まず大前提として、必ず「タネイモ用」として販売されているものを選びましょう。これは病気の検査や管理が行われており、家庭菜園でも安心して使えるからです。
そのうえで、次のポイントを確認します。
- 形が極端にいびつでない
- 全体に張りがあり、しなびていない
- 病斑や黒ずみ、腐り跡がない
手に取ったときに「元気そう」「しっかりしている」と感じるものは、春の寒さにも耐えやすく、生育も安定しやすいです。
タネイモのサイズ
家庭菜園では、30〜50g程度のタネイモが扱いやすくおすすめです。
- 小さすぎる → 初期生育が弱くなりやすい
- 大きすぎる → 葉ばかり茂りやすい
売り場では、極端に大きいものより、手のひらに収まるくらいのサイズを選ぶと失敗が少なくなります。
芽の状態
春じゃがでは、芽の質がとても重要です。
- 太く短い芽
- 紫がかったしっかりした芽
このような芽は、寒さに強く、折れにくいのが特徴です。
植え付け前に「浴光育芽」を行うことで、この丈夫な芽を育てやすくなります。
表面のチェック
タネイモの表面も、必ず確認しておきましょう。
- 黒い斑点がない
- ぶよぶよした柔らかさがない
- カビや異臭がしない
小さな異常でも、土に入れると一気に広がることがあります。少しでも不安を感じるものは、無理に使わないのが安心です。
食用イモを使わない理由
「スーパーのジャガイモから芽が出ているから使えそう」そう感じる方も多いですが、食用イモをタネイモとして使うのはオススメできません。
理由は主に次の3つです。
病気を持ち込むリスク
食用イモは、栽培や流通の過程でどんな病気に触れてきたか分かりません。見た目がきれいでも、土壌病害を畑に持ち込む可能性があります。
生育が不安定
食用イモの多くには発芽抑制処理が施されています。そのため、発芽が遅れたり、芽が弱く、生育が揃わないことがあります。
春の寒さに不向き
タネイモ用のタネイモは、春の低温に耐えられるよう管理されています。食用イモはその前提がないため、春じゃがでは特に失敗しやすくなります。
男爵はもう育てられない?
男爵がダメなわけではないけれど、連作は注意が必要
男爵は決して育てにくい品種ではありません。
ただし、去年そうか病が出た畑では、同じ場所で続けて育てると再発しやすくなります。

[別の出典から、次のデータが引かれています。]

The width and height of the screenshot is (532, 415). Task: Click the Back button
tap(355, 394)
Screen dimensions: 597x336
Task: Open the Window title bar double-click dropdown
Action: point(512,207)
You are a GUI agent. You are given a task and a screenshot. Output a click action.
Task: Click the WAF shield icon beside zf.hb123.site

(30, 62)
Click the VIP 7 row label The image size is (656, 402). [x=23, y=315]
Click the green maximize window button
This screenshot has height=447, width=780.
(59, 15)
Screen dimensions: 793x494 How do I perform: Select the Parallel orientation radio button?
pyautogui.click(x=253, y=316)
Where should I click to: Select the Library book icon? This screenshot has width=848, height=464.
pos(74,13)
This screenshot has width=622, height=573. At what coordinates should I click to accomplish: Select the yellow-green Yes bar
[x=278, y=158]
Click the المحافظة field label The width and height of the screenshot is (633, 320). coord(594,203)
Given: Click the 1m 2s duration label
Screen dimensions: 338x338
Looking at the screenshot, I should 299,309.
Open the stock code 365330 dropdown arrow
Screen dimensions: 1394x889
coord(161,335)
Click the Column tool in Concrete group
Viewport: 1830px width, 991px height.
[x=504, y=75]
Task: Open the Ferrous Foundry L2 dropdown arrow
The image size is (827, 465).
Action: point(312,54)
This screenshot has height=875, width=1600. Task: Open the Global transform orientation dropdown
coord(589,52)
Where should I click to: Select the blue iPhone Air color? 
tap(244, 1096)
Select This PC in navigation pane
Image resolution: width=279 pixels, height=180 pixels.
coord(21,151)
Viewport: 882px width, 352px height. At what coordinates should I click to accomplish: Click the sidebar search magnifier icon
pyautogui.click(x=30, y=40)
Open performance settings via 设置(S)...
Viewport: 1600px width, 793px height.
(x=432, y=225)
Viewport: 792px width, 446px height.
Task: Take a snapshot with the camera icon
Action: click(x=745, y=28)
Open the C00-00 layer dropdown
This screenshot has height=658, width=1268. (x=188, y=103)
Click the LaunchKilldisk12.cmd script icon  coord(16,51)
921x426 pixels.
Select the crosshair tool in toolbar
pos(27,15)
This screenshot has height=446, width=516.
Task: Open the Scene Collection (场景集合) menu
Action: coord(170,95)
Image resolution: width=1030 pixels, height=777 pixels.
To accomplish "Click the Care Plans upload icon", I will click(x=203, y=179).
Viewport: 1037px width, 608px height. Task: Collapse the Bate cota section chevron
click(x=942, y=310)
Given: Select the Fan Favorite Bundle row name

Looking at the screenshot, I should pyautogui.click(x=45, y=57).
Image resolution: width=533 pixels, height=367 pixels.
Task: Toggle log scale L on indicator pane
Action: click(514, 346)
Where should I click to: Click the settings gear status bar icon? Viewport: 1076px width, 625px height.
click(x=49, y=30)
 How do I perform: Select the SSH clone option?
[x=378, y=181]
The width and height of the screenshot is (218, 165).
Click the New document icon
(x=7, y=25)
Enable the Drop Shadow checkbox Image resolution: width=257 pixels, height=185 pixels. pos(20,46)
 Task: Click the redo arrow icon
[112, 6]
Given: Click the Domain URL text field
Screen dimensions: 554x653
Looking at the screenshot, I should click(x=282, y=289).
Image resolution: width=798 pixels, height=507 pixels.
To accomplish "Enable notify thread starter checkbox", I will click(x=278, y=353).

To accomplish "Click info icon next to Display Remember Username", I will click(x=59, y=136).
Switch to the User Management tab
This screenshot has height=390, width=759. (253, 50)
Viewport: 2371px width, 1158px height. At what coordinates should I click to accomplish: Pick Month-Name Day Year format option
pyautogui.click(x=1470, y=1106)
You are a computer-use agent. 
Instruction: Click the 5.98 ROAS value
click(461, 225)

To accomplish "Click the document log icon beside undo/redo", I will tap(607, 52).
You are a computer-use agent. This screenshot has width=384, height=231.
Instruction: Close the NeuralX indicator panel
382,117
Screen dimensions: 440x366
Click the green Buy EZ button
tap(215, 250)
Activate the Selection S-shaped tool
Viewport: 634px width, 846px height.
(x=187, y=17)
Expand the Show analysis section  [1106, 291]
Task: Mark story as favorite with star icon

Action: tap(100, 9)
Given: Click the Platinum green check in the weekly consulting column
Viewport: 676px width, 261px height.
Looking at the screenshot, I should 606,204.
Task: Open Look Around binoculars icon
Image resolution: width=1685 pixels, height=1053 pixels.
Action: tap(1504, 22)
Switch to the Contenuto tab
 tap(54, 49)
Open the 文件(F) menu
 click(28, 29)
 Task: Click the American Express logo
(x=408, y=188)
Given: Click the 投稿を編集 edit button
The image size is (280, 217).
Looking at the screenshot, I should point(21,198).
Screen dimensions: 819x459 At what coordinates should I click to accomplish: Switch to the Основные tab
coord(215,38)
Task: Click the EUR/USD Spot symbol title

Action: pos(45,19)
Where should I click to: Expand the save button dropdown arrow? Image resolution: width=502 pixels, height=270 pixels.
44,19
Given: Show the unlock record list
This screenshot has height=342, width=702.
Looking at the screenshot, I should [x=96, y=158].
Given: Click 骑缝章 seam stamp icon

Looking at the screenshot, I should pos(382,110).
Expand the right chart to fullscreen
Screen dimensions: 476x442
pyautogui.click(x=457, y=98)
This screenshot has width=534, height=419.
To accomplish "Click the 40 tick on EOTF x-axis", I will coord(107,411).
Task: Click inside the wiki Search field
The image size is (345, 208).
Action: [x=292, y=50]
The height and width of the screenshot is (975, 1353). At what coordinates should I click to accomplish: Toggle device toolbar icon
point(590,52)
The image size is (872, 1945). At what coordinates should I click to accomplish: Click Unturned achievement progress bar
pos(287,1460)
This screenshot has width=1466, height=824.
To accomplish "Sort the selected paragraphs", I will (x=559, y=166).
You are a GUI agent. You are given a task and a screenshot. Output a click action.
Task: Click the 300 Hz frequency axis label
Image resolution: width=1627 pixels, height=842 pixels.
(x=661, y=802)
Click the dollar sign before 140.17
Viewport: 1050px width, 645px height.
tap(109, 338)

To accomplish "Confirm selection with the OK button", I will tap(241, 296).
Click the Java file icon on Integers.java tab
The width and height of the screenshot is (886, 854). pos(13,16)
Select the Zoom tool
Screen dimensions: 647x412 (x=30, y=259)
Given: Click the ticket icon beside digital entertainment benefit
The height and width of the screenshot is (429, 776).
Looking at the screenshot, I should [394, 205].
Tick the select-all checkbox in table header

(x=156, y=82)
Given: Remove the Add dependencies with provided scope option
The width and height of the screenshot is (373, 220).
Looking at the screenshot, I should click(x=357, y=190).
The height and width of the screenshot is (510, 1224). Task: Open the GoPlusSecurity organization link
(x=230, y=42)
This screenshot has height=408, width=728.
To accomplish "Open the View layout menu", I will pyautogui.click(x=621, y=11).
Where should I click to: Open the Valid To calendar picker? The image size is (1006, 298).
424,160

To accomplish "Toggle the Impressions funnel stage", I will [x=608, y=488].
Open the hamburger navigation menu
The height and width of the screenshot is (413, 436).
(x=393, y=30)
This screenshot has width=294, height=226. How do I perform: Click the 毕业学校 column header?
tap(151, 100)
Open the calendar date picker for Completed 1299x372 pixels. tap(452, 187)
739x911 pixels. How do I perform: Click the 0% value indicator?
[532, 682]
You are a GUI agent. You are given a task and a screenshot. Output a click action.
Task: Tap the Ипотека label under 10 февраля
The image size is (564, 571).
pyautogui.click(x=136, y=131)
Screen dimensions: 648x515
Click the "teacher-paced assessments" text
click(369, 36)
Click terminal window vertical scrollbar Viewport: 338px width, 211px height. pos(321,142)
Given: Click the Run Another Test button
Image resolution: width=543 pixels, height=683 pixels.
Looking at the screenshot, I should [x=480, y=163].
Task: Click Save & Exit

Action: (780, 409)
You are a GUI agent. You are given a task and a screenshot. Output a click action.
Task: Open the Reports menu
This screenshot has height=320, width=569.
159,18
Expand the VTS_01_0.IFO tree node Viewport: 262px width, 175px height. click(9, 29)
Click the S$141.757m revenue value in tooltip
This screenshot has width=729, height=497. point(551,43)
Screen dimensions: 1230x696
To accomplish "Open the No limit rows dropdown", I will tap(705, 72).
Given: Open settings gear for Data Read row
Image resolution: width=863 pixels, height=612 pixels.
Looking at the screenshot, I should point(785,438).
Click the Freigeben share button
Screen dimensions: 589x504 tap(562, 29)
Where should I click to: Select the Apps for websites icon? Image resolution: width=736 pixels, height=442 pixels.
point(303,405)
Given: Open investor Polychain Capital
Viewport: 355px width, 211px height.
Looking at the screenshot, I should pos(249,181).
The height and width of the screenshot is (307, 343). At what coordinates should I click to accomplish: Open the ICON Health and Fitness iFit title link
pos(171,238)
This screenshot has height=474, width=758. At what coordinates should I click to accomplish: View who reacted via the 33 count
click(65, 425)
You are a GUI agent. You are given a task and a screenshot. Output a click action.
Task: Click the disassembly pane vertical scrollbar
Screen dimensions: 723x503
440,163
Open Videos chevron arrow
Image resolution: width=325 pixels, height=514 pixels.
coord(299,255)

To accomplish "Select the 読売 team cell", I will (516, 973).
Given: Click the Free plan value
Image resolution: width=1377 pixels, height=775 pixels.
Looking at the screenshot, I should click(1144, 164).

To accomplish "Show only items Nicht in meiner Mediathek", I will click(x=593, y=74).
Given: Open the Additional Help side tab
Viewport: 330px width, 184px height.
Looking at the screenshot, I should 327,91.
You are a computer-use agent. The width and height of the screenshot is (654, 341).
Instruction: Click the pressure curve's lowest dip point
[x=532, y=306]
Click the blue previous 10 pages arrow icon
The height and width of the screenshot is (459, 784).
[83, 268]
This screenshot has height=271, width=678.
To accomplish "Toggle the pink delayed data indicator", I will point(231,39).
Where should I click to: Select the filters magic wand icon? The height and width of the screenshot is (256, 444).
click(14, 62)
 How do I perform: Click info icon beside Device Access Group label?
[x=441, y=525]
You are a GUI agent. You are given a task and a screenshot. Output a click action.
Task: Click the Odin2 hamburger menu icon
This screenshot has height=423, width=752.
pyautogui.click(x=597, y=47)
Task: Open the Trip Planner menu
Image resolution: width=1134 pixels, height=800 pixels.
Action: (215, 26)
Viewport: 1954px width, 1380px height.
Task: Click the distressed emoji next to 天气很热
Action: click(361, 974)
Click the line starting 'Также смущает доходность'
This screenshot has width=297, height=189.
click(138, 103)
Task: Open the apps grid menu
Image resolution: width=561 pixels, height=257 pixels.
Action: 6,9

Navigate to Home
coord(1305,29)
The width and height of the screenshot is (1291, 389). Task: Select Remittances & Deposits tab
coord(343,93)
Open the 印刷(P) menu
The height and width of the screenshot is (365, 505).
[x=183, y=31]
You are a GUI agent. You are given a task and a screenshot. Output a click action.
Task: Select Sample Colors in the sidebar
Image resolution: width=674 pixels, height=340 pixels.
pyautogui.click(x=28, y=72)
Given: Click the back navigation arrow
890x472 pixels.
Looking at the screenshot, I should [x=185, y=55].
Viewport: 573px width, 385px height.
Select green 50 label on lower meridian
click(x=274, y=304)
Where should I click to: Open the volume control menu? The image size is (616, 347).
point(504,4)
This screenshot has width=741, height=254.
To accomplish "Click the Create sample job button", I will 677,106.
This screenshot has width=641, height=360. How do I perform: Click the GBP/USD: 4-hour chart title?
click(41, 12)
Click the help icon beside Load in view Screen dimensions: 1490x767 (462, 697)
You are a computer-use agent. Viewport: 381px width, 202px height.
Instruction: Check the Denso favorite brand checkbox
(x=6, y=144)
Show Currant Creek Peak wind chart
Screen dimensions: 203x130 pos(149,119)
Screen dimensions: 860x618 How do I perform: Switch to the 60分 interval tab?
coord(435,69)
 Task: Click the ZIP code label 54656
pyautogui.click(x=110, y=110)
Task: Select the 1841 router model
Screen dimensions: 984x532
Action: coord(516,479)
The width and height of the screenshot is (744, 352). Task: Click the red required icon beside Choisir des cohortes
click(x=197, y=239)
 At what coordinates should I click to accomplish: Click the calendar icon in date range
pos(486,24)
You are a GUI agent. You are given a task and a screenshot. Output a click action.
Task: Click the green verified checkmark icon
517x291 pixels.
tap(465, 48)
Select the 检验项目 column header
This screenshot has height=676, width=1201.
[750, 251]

そうか病は土壌に残りやすいため、品種を変えずに植えるとリスクが高まってしまいます。
男爵を育てたいときの栽培の工夫
男爵を育てたい場合は、畑の環境を整えることが大切です。
- 石灰を入れすぎず、土を弱酸性寄りに保つ
- 乾燥させすぎないよう、土の水分管理を意識する
- 同じ場所での栽培は避け、数年あけてから植える
これらを意識することで、そうか病の発生を抑えやすくなります。
今年は耐病性のある品種に切り替えるという選択
畑を休ませる意味も込めて、今年は耐病性のある品種に切り替えるのもひとつの方法です。
無理に男爵にこだわらず、病気に強いタネイモを選ぶことで、春じゃが栽培を安心して楽しめます。
失敗は、次につながる大切な経験
去年の男爵の失敗は、正直がっかりしました。
でもそのおかげで、タネ芋選びの大切さや、畑との相性を考えるようになりました。
家庭菜園は、うまくいかない年があるからこそ、次の一手を考える楽しさがあります。
今年は、病気に強いタネ芋と一緒に、またゆっくりジャガイモ栽培を楽しんでいこうと思います。